Senior Lecturer at the University of Ghana Business School (UGBS) says the new economic revival measures announced by the Finance Minister, Ken Ofori-Atta is a positive sign to international communities.

In an interview with JoyNews’ Newsfile on Saturday, Dr Agyapomaa Gyeke-Dako stated that these measures would boost investor confidence in the country.

“If I look at some of the things they outlined, one being cutting salaries of government’s employees by 30% and the moratorium on imported vehicles and the ban on travel restrictions that we have, in my mind what that means is that they are trying to show the entire world that they are ready to consolidate and improve their fiscal position,” she told Samson Lardy Anyenini.

The economist’s comment comes after Finance Minister, Ken Ofori-Atta on Thursday revealed a wide range of plans to salvage the country’s economy.

The Minister, at a press conference in Accra, expressed optimism that the measures will go a long way to cushion the citizenry amid the economic downturn.

These measures encapsulate expenditure cuts, intense revenue mobilisation drive, fuel price mitigation and currency financing.

According to Dr.
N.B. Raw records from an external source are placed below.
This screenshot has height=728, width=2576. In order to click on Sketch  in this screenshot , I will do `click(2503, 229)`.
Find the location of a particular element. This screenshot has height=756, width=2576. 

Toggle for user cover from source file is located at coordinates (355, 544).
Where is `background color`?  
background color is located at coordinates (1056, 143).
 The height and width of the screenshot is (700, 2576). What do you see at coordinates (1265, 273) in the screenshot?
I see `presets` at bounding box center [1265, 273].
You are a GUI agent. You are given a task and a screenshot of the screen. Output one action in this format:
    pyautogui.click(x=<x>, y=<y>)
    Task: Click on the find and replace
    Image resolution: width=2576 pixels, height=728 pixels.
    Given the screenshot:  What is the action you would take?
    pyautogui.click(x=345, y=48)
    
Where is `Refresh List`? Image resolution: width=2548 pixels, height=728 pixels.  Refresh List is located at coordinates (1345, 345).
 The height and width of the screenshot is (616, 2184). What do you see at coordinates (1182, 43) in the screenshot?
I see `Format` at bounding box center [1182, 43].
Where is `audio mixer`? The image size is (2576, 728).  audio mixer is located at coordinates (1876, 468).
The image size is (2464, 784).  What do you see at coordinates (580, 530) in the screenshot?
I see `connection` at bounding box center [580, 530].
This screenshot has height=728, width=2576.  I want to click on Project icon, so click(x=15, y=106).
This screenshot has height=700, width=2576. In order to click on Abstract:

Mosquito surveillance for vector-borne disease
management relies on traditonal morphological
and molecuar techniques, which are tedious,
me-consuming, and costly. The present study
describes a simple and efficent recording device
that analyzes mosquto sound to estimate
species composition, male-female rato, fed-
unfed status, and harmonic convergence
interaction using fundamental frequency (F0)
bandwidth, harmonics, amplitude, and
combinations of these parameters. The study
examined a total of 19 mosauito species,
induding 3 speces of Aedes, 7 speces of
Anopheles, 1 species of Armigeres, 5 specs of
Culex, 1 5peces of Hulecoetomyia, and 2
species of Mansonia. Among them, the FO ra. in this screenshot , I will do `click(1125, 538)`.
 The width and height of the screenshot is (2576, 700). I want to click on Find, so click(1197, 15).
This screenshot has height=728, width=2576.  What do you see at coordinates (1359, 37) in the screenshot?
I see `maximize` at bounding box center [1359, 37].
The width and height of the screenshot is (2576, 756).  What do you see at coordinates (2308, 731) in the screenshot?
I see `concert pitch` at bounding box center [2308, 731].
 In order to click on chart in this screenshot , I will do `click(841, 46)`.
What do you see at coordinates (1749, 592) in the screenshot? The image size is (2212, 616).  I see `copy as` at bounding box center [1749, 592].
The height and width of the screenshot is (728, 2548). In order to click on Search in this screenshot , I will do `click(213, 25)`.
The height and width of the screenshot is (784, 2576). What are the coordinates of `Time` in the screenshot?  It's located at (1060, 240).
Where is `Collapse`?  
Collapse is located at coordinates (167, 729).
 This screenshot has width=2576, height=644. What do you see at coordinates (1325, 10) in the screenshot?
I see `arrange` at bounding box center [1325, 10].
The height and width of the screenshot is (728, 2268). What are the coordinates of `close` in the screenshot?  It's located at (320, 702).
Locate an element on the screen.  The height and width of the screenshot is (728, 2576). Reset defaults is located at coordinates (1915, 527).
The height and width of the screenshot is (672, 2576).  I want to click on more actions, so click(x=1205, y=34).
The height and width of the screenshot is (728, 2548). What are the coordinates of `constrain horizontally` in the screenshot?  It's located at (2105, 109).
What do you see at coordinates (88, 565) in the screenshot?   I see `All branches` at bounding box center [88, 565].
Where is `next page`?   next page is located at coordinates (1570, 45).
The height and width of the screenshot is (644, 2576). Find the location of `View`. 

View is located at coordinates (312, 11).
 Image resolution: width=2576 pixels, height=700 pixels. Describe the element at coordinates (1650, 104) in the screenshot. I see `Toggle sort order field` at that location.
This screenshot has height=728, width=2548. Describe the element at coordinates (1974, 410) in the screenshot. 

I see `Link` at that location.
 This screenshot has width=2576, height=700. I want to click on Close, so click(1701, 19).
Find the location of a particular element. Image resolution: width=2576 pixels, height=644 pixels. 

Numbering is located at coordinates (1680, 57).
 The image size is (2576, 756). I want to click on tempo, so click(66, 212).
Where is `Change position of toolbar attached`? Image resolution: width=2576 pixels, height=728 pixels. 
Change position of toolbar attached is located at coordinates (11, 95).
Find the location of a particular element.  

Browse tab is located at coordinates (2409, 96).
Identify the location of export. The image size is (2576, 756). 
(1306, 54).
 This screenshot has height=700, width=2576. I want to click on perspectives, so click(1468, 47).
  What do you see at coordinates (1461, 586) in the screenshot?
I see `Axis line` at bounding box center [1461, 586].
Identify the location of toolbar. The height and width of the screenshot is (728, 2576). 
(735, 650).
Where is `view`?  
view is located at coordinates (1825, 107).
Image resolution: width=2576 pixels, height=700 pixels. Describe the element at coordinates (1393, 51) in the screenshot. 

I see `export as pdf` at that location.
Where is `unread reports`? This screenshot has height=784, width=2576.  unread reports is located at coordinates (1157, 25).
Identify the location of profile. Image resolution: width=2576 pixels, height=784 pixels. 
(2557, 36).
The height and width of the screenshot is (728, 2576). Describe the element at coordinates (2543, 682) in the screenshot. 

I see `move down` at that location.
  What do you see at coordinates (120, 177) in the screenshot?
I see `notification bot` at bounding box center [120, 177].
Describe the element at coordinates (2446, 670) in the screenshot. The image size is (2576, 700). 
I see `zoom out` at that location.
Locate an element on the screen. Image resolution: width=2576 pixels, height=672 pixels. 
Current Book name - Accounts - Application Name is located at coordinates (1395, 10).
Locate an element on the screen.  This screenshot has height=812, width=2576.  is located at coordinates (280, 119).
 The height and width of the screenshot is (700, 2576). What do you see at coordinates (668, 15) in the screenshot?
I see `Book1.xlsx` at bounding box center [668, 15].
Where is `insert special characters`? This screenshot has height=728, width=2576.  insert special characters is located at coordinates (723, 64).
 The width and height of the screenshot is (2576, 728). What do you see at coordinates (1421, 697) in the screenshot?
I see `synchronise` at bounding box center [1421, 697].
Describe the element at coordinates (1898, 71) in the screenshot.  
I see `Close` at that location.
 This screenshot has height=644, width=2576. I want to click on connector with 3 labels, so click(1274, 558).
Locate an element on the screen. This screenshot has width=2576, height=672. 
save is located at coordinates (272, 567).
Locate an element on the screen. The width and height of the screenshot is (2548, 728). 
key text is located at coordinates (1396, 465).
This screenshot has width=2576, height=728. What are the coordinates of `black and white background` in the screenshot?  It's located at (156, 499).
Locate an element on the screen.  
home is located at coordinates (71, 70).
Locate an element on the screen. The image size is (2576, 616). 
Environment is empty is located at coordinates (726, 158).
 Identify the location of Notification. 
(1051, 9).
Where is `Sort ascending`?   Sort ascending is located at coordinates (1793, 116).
Gyeke-Dako, while the measures are what a prudent leader would take to save the economy, government should be commended because those measures were not implemented over the years.

On the other hand, she urged the government to ensure that the measures would be effectively implemented.

“If we say that we are cutting the expenditure on travel, on other discretionary expenditure, we should make sure is that we are making it transparent and visible enough for Ghanaians to see that this is actually what we are doing,” she added.

Meanwhile, former Finance Minister, Seth Terkper, has stated that the new expenditure measures announced by the government to cushion the citizenry are not substantive and effective enough to lessen the current economic crisis.

He says due to the distressed nature of the country’s domestic markets, government may have to continue borrowing to service existing debts, a situation he believes would lead to an increase in deficit.

Mr Terkper highlighted that the new measures outlined by the Finance Minister Ken Ofori-Atta are not going to make any difference to the deficit, borrowing and the debt situation; yet, may see some concrete numbers.

“It is not a matter of one or two measures; it is positive in one sense even if it is not substantive because much of the expenditure is not going in that area. By the way, we have to borrow to refinance [and] we have to borrow to repay old loan. That is the situation that is facing us.

“Is our domestic market that big and if we are blocked from going to the external markets, then I’m afraid; the problems GUTA is raising are going to be worse because government is coming straight into the domestic markets to borrow and it will increase interest rates, and that is why BoG is increasing policy rate as a signal,” he said.